▶ _DIRECTIONS FOR THIS TASK_:
For the data below, work out how many lines contain the word "span" and supply only that number.

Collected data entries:
■ ■ ■ ■ ■

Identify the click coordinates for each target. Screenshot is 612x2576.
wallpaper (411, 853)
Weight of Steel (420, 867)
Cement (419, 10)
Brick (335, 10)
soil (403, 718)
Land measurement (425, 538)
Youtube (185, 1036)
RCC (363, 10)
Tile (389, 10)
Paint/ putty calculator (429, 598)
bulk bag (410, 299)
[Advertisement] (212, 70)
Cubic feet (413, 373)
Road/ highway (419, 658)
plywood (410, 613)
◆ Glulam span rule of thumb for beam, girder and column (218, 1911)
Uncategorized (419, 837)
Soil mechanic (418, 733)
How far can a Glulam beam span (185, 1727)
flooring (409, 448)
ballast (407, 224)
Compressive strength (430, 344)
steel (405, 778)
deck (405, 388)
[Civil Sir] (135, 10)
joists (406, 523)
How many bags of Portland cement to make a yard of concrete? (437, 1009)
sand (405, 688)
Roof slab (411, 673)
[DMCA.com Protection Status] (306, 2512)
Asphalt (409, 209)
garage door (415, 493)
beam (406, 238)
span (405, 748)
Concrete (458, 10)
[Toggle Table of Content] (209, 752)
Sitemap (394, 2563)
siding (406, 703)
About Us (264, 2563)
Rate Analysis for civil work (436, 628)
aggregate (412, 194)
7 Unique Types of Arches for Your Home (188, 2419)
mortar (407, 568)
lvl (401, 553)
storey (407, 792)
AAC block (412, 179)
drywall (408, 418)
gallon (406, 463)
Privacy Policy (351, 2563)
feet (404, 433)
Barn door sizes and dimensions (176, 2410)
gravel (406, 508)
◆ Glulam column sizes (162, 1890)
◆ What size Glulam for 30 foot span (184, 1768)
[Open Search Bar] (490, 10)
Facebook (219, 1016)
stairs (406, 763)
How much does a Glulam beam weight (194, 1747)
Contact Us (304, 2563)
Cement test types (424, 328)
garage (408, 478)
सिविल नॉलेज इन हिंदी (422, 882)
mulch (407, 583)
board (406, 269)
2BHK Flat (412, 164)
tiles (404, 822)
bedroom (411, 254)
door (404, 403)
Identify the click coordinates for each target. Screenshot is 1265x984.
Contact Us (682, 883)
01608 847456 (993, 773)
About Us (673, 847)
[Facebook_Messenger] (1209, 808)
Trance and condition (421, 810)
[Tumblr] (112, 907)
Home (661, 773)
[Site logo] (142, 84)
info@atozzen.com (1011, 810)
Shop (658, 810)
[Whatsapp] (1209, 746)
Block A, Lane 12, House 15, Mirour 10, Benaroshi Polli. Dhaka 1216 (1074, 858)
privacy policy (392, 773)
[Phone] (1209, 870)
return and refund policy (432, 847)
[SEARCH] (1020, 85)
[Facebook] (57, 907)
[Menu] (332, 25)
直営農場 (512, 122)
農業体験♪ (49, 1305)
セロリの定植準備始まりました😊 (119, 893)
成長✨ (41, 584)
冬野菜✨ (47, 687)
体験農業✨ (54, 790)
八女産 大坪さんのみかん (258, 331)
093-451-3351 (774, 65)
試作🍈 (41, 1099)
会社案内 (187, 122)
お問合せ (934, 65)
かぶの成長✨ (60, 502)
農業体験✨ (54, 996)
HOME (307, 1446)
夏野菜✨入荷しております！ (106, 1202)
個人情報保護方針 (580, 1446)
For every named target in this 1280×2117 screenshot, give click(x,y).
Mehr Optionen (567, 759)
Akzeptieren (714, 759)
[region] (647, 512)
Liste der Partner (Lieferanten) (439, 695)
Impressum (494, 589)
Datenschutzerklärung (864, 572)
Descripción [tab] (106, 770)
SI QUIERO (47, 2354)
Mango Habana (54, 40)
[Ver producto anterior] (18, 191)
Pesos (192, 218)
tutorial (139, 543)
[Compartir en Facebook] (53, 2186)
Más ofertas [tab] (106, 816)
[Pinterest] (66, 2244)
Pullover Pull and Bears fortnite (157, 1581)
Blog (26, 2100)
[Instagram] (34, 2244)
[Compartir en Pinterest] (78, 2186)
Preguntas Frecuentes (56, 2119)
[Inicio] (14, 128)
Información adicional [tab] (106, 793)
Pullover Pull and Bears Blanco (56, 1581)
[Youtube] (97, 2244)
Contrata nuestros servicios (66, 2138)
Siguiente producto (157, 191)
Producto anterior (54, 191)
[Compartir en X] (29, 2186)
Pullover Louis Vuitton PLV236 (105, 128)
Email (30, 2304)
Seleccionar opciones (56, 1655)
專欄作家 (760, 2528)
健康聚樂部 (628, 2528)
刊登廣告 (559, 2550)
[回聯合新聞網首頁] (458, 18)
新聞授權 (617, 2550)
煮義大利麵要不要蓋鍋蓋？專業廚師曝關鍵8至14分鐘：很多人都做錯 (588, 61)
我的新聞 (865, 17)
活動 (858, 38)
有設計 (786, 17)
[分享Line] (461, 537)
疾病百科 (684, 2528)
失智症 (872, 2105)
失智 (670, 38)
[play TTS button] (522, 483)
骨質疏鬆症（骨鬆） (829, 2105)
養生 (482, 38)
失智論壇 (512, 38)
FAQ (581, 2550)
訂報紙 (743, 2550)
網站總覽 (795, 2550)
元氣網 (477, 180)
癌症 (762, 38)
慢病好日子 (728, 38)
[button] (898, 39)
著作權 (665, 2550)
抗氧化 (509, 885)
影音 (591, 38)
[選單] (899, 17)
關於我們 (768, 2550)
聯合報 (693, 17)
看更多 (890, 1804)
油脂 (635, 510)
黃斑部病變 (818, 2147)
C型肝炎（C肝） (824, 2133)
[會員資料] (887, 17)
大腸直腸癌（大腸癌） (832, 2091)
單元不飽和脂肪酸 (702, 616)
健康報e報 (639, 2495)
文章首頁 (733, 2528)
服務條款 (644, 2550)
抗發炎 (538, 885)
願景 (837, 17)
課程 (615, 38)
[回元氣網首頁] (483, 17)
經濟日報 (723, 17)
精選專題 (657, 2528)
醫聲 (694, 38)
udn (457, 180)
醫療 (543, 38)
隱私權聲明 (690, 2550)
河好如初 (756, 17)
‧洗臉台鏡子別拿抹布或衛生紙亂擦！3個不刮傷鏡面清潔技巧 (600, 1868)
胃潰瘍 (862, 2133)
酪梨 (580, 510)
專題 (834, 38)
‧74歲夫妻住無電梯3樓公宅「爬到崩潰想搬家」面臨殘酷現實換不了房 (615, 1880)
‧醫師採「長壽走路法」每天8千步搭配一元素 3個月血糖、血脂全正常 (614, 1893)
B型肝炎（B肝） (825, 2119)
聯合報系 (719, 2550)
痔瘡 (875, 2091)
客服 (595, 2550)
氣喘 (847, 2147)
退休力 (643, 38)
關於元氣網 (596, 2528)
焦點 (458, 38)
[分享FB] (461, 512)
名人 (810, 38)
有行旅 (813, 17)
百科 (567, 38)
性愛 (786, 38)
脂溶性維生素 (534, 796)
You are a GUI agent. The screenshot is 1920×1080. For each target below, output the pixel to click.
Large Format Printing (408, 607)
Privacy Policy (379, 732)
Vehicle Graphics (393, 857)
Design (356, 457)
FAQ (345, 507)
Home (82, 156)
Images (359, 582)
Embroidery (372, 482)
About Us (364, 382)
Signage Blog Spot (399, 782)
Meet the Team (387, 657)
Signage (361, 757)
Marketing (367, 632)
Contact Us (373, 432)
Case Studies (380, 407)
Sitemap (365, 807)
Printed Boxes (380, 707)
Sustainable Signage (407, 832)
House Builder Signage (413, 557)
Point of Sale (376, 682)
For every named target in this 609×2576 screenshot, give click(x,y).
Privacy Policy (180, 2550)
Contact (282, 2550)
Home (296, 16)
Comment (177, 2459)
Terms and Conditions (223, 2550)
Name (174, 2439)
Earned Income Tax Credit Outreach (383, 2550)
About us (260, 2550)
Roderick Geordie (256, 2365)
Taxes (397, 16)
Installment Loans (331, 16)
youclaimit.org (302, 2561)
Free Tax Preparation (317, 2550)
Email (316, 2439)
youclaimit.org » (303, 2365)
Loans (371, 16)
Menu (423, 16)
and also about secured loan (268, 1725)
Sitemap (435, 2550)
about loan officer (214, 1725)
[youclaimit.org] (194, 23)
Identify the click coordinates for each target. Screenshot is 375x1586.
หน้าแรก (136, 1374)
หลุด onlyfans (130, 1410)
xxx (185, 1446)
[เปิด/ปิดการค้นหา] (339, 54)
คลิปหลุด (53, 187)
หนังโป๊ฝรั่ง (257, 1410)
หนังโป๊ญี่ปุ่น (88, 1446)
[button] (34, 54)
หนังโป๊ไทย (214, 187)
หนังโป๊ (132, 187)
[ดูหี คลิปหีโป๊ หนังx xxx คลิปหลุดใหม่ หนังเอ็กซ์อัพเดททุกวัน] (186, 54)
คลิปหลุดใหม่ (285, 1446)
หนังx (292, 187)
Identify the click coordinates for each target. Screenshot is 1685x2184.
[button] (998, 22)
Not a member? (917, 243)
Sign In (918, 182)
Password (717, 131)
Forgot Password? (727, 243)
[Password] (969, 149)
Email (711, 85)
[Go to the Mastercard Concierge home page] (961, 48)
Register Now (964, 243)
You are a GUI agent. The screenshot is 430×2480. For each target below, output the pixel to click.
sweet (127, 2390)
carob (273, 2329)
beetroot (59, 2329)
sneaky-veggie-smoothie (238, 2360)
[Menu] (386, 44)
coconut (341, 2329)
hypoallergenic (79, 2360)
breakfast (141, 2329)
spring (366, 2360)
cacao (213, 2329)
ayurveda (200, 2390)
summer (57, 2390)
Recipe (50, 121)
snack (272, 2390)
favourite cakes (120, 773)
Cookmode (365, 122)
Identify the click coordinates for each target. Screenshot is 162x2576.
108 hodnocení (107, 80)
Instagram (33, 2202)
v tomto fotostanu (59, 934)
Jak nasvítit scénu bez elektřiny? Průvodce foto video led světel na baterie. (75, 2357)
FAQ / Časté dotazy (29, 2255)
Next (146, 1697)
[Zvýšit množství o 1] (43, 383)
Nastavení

■ ■ ■ ■ ■

▶ _OUTPUT OF THE TASK_:
4